• Supplied passage:
Search code examples
pythongoogle-cloud-platformgoogle-cloud-storageapache-beamdataflow

Apache Beam Python gscio upload method has @retry.no_retries implemented causes data loss?


I have a Python Apache Beam streaming pipeline running in Dataflow. It's reading from PubSub and writing to GCS. Sometimes I get errors like "Error in _start_upload while inserting file ...", which comes from:

File "/usr/local/lib/python3.8/site-packages/apitools/base/py/base_api.py", line 603, in __ProcessHttpResponse raise exceptions.HttpError.FromResponse( RuntimeError: apitools.base.py.exceptions.HttpError: HttpError accessing <https://www.googleapis.com/resumable/upload/storage/v1/b/<bucke-name>/o?alt=json&name=tmp%2F.tempaf83360e-673f-4f9a-b15a-5be45081c335%2F3919075269125806430_9535790f-f57d-430f-9631-f121966e5ca4&uploadType=resumable&upload_id=<id>>: response: <{'content-type': 'text/plain; charset=utf-8', 'x-guploader-uploadid': '<id>', 'content-length': '0', 'date': 'Thu, 10 Jun 2021 14:58:51 GMT', 'server': 'UploadServer', 'status': '503'}>, content <> [while running 'Write to GCS/ParDo(_WriteShardedRecordsFn)-ptransform-50705'] passed through: ==> dist_proc/dax/workflow/worker/fnapi_service.cc:631

The underlying issue seems to be that there is no retry logic applied in method _start_upload here, and when there is an HttpError (503 in this case), it's not handled:

# TODO(silviuc): Refactor so that retry logic can be applied.

• Request:
Copy out the entire forum post on the Apache Beam upload error word for word.

• Extracted entries:
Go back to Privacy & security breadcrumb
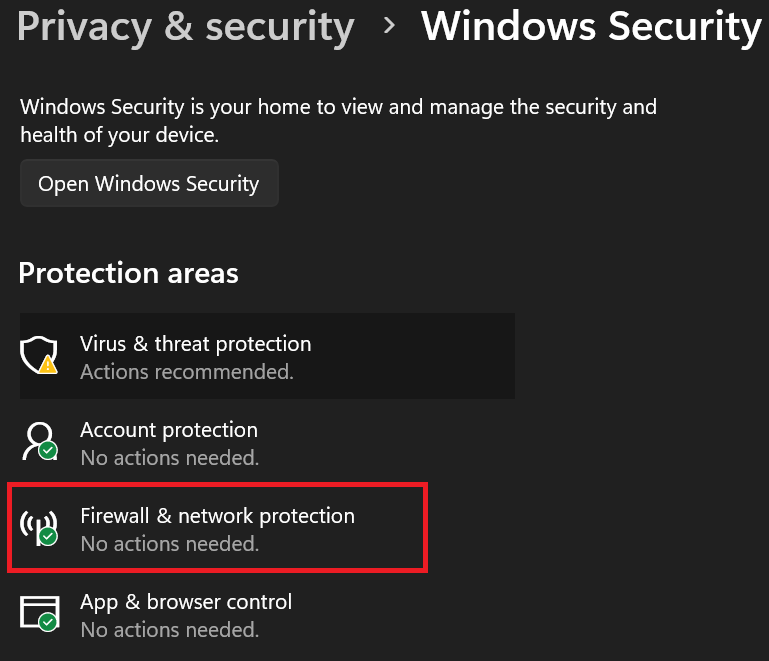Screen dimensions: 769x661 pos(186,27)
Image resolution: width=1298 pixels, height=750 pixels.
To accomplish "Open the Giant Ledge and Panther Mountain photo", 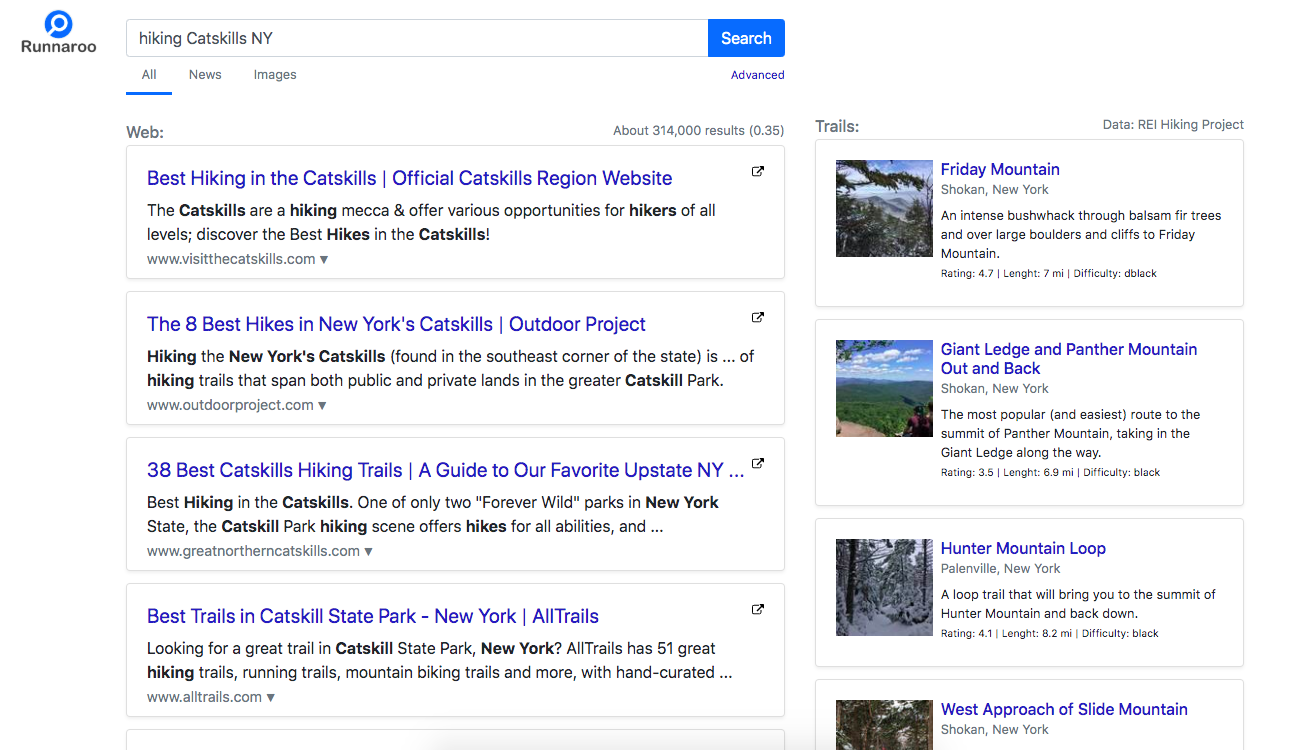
---
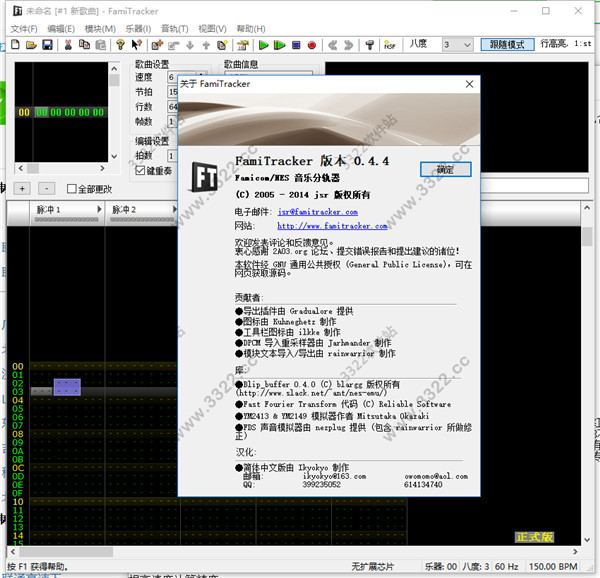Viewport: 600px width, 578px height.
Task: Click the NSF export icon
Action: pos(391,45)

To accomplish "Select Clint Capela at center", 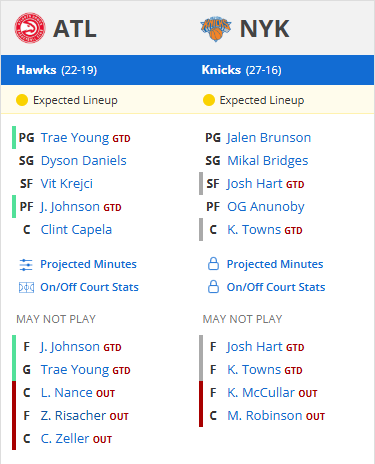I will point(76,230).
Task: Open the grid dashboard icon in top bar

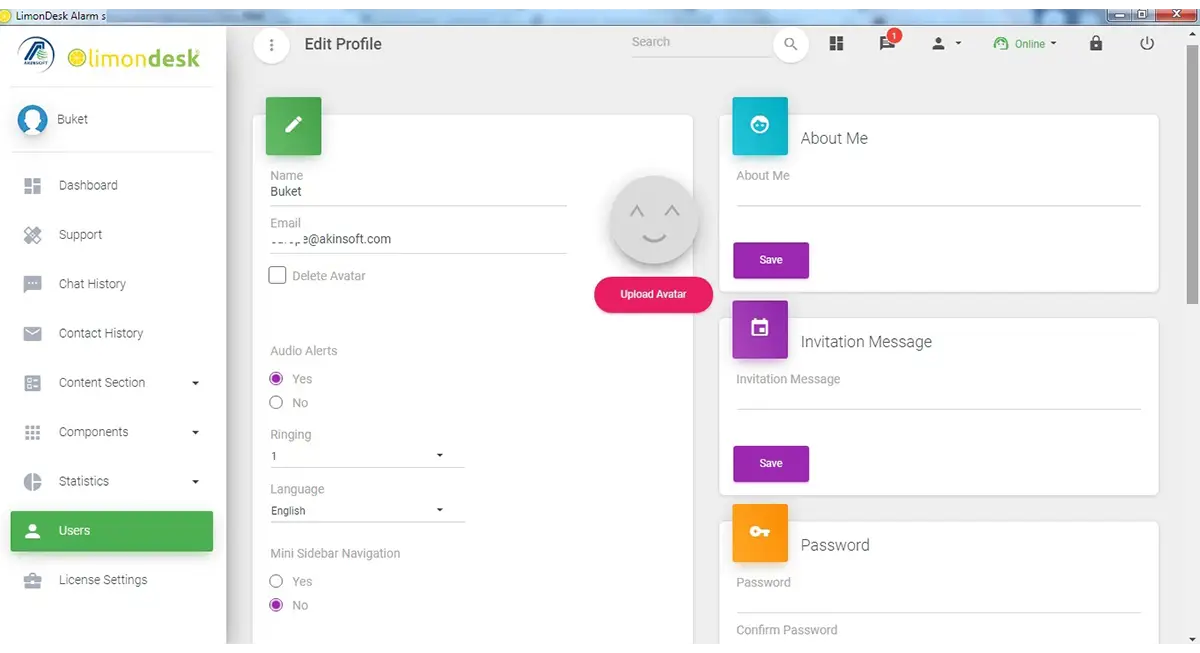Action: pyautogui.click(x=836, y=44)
--
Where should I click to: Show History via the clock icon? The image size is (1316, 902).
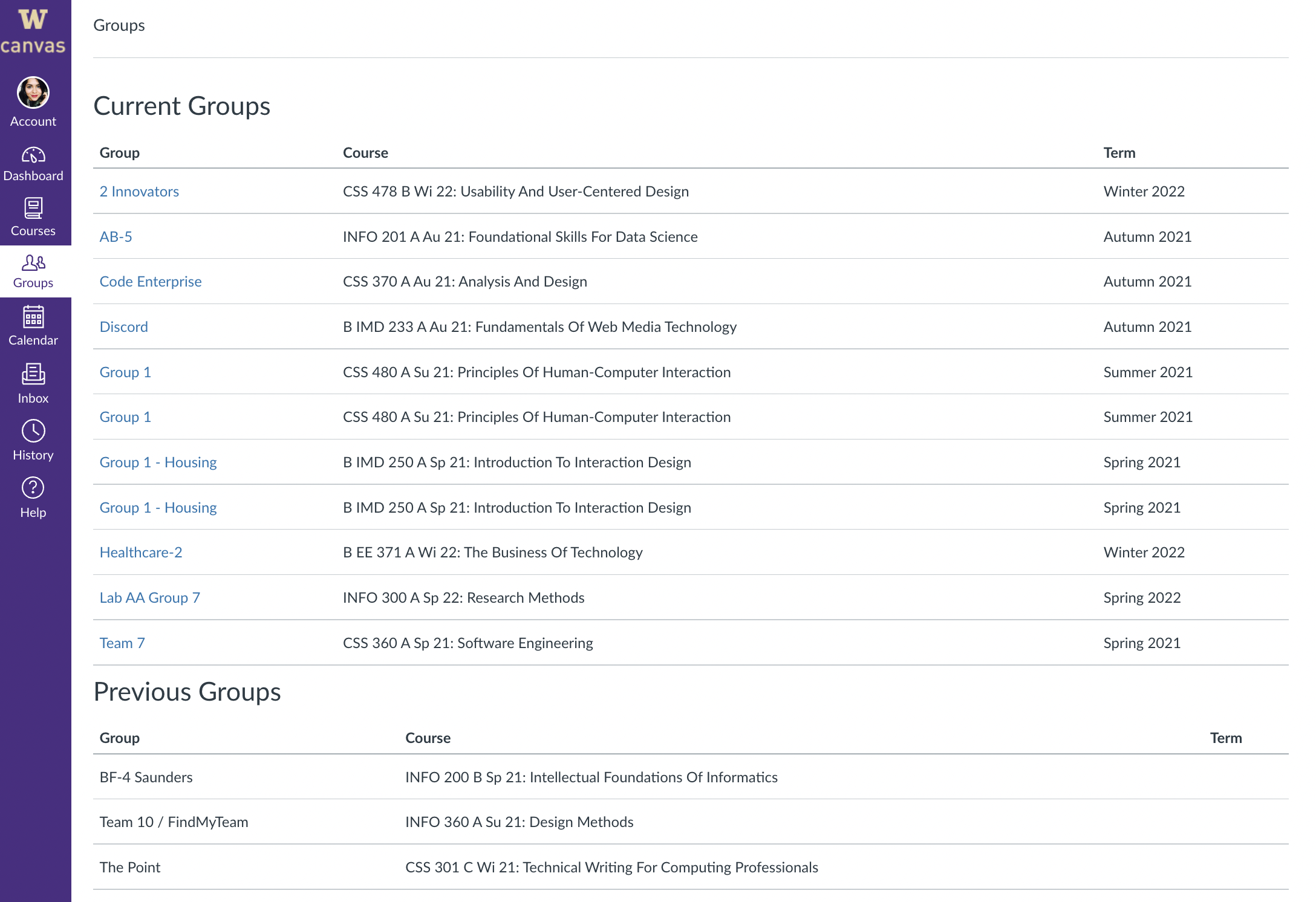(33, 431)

• Finished task:
Search code examples
pythongoogle-cloud-platformgoogle-cloud-storageapache-beamdataflow

Apache Beam Python gscio upload method has @retry.no_retries implemented causes data loss?


I have a Python Apache Beam streaming pipeline running in Dataflow. It's reading from PubSub and writing to GCS. Sometimes I get errors like "Error in _start_upload while inserting file ...", which comes from:

File "/usr/local/lib/python3.8/site-packages/apitools/base/py/base_api.py", line 603, in __ProcessHttpResponse raise exceptions.HttpError.FromResponse( RuntimeError: apitools.base.py.exceptions.HttpError: HttpError accessing <https://www.googleapis.com/resumable/upload/storage/v1/b/<bucke-name>/o?alt=json&name=tmp%2F.tempaf83360e-673f-4f9a-b15a-5be45081c335%2F3919075269125806430_9535790f-f57d-430f-9631-f121966e5ca4&uploadType=resumable&upload_id=<id>>: response: <{'content-type': 'text/plain; charset=utf-8', 'x-guploader-uploadid': '<id>', 'content-length': '0', 'date': 'Thu, 10 Jun 2021 14:58:51 GMT', 'server': 'UploadServer', 'status': '503'}>, content <> [while running 'Write to GCS/ParDo(_WriteShardedRecordsFn)-ptransform-50705'] passed through: ==> dist_proc/dax/workflow/worker/fnapi_service.cc:631

The underlying issue seems to be that there is no retry logic applied in method _start_upload here, and when there is an HttpError (503 in this case), it's not handled:

# TODO(silviuc): Refactor so that retry logic can be applied.